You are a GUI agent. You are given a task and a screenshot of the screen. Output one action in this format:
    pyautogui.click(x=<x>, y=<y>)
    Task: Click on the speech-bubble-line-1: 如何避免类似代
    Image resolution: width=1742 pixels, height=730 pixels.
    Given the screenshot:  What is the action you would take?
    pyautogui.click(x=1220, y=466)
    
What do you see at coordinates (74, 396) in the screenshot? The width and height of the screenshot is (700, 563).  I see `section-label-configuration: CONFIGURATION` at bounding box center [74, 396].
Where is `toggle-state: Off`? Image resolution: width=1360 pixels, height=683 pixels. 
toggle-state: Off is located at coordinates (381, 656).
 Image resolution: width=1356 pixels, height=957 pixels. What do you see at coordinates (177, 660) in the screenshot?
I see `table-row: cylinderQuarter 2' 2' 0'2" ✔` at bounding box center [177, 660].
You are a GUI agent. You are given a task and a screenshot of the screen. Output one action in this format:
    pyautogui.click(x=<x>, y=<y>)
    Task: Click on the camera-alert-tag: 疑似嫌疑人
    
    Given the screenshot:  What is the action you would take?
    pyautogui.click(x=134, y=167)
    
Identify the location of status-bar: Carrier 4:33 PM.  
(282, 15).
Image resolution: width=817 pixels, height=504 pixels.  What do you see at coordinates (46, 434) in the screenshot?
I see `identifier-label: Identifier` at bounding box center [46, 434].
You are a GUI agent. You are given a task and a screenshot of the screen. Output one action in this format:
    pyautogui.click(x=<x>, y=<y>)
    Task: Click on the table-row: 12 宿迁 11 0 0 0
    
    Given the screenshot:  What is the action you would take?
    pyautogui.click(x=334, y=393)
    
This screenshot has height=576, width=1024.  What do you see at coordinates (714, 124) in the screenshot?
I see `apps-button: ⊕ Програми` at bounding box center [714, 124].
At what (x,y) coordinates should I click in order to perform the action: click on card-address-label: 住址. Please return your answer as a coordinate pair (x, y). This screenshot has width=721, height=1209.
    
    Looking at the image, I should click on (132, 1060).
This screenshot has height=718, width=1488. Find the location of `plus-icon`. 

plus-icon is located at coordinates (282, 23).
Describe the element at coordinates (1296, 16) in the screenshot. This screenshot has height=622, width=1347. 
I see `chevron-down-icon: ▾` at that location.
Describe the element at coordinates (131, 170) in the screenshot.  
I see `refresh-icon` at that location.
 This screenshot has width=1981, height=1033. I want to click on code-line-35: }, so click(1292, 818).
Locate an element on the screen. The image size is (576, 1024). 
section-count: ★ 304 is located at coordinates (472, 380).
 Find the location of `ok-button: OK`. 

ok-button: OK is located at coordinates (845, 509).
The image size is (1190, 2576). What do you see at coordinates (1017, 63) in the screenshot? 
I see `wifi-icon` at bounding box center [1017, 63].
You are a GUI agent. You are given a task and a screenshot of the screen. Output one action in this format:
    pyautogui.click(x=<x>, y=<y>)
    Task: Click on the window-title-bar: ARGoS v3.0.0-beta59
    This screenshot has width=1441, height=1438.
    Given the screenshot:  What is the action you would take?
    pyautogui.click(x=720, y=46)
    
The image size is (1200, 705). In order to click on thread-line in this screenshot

## Task prompt
Copy all of the entries above word for word, keeping every line and its spacing unchanged.

## Answer for the task
You are a GUI agent. You are given a task and a screenshot of the screen. Output one action in this format:
    pyautogui.click(x=<x>, y=<y>)
    Task: Click on the speech-bubble-line-1: 如何避免类似代
    Image resolution: width=1742 pixels, height=730 pixels.
    Given the screenshot:  What is the action you would take?
    pyautogui.click(x=1220, y=466)
    
What do you see at coordinates (74, 396) in the screenshot? The width and height of the screenshot is (700, 563).  I see `section-label-configuration: CONFIGURATION` at bounding box center [74, 396].
Where is `toggle-state: Off`? Image resolution: width=1360 pixels, height=683 pixels. 
toggle-state: Off is located at coordinates (381, 656).
 Image resolution: width=1356 pixels, height=957 pixels. What do you see at coordinates (177, 660) in the screenshot?
I see `table-row: cylinderQuarter 2' 2' 0'2" ✔` at bounding box center [177, 660].
You are a GUI agent. You are given a task and a screenshot of the screen. Output one action in this format:
    pyautogui.click(x=<x>, y=<y>)
    Task: Click on the camera-alert-tag: 疑似嫌疑人
    
    Given the screenshot:  What is the action you would take?
    pyautogui.click(x=134, y=167)
    
Identify the location of status-bar: Carrier 4:33 PM.  
(282, 15).
Image resolution: width=817 pixels, height=504 pixels.  What do you see at coordinates (46, 434) in the screenshot?
I see `identifier-label: Identifier` at bounding box center [46, 434].
You are a GUI agent. You are given a task and a screenshot of the screen. Output one action in this format:
    pyautogui.click(x=<x>, y=<y>)
    Task: Click on the table-row: 12 宿迁 11 0 0 0
    
    Given the screenshot:  What is the action you would take?
    pyautogui.click(x=334, y=393)
    
This screenshot has height=576, width=1024.  What do you see at coordinates (714, 124) in the screenshot?
I see `apps-button: ⊕ Програми` at bounding box center [714, 124].
At what (x,y) coordinates should I click in order to perform the action: click on card-address-label: 住址. Please return your answer as a coordinate pair (x, y). This screenshot has width=721, height=1209.
    
    Looking at the image, I should click on (132, 1060).
This screenshot has height=718, width=1488. Find the location of `plus-icon`. 

plus-icon is located at coordinates (282, 23).
Describe the element at coordinates (1296, 16) in the screenshot. This screenshot has height=622, width=1347. 
I see `chevron-down-icon: ▾` at that location.
Describe the element at coordinates (131, 170) in the screenshot.  
I see `refresh-icon` at that location.
 This screenshot has width=1981, height=1033. I want to click on code-line-35: }, so click(1292, 818).
Locate an element on the screen. The image size is (576, 1024). 
section-count: ★ 304 is located at coordinates (472, 380).
 Find the location of `ok-button: OK`. 

ok-button: OK is located at coordinates (845, 509).
The image size is (1190, 2576). What do you see at coordinates (1017, 63) in the screenshot? 
I see `wifi-icon` at bounding box center [1017, 63].
You are a GUI agent. You are given a task and a screenshot of the screen. Output one action in this format:
    pyautogui.click(x=<x>, y=<y>)
    Task: Click on the window-title-bar: ARGoS v3.0.0-beta59
    This screenshot has width=1441, height=1438.
    Given the screenshot:  What is the action you would take?
    pyautogui.click(x=720, y=46)
    
The image size is (1200, 705). In order to click on thread-line in this screenshot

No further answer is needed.